TASK: Without any omission, reproduce the records that follow.
[DATA TO USE Boundary: Start]
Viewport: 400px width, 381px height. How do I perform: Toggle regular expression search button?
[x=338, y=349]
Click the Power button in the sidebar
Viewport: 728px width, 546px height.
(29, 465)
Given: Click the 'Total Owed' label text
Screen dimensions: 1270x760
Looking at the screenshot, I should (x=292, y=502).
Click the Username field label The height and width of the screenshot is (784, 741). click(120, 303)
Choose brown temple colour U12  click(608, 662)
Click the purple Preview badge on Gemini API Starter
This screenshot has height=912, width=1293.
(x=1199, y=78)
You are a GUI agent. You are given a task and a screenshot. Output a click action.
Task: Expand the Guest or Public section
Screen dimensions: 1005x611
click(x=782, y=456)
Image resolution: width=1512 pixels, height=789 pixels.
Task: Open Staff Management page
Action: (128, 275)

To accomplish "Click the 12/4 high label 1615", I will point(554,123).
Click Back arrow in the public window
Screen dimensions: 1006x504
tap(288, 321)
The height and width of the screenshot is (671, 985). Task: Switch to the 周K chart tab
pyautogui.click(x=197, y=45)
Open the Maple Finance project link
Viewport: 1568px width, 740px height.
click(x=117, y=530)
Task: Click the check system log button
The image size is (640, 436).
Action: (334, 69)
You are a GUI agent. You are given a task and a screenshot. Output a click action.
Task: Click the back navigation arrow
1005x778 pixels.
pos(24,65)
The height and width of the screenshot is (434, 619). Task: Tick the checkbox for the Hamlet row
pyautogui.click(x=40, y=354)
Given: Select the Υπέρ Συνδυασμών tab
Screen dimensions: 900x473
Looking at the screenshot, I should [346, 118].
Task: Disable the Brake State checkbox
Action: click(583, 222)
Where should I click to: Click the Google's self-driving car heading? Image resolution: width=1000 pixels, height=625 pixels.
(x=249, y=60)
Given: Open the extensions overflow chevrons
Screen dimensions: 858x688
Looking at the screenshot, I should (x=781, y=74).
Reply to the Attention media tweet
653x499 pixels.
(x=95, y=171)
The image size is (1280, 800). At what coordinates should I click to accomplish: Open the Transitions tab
[DATA TO USE Boundary: End]
RESULT:
Viewport: 400px width, 381px height. How do I perform: Toggle regular expression search button?
[x=338, y=349]
Click the Power button in the sidebar
Viewport: 728px width, 546px height.
(29, 465)
Given: Click the 'Total Owed' label text
Screen dimensions: 1270x760
Looking at the screenshot, I should (x=292, y=502).
Click the Username field label The height and width of the screenshot is (784, 741). click(120, 303)
Choose brown temple colour U12  click(608, 662)
Click the purple Preview badge on Gemini API Starter
This screenshot has height=912, width=1293.
(x=1199, y=78)
You are a GUI agent. You are given a task and a screenshot. Output a click action.
Task: Expand the Guest or Public section
Screen dimensions: 1005x611
click(x=782, y=456)
Image resolution: width=1512 pixels, height=789 pixels.
Task: Open Staff Management page
Action: (128, 275)

To accomplish "Click the 12/4 high label 1615", I will point(554,123).
Click Back arrow in the public window
Screen dimensions: 1006x504
tap(288, 321)
The height and width of the screenshot is (671, 985). Task: Switch to the 周K chart tab
pyautogui.click(x=197, y=45)
Open the Maple Finance project link
Viewport: 1568px width, 740px height.
click(x=117, y=530)
Task: Click the check system log button
The image size is (640, 436).
Action: (334, 69)
You are a GUI agent. You are given a task and a screenshot. Output a click action.
Task: Click the back navigation arrow
1005x778 pixels.
pos(24,65)
The height and width of the screenshot is (434, 619). Task: Tick the checkbox for the Hamlet row
pyautogui.click(x=40, y=354)
Given: Select the Υπέρ Συνδυασμών tab
Screen dimensions: 900x473
Looking at the screenshot, I should [346, 118].
Task: Disable the Brake State checkbox
Action: click(583, 222)
Where should I click to: Click the Google's self-driving car heading? Image resolution: width=1000 pixels, height=625 pixels.
(x=249, y=60)
Given: Open the extensions overflow chevrons
Screen dimensions: 858x688
Looking at the screenshot, I should (x=781, y=74).
Reply to the Attention media tweet
653x499 pixels.
(x=95, y=171)
The image size is (1280, 800). At what coordinates should I click to accomplish: Open the Transitions tab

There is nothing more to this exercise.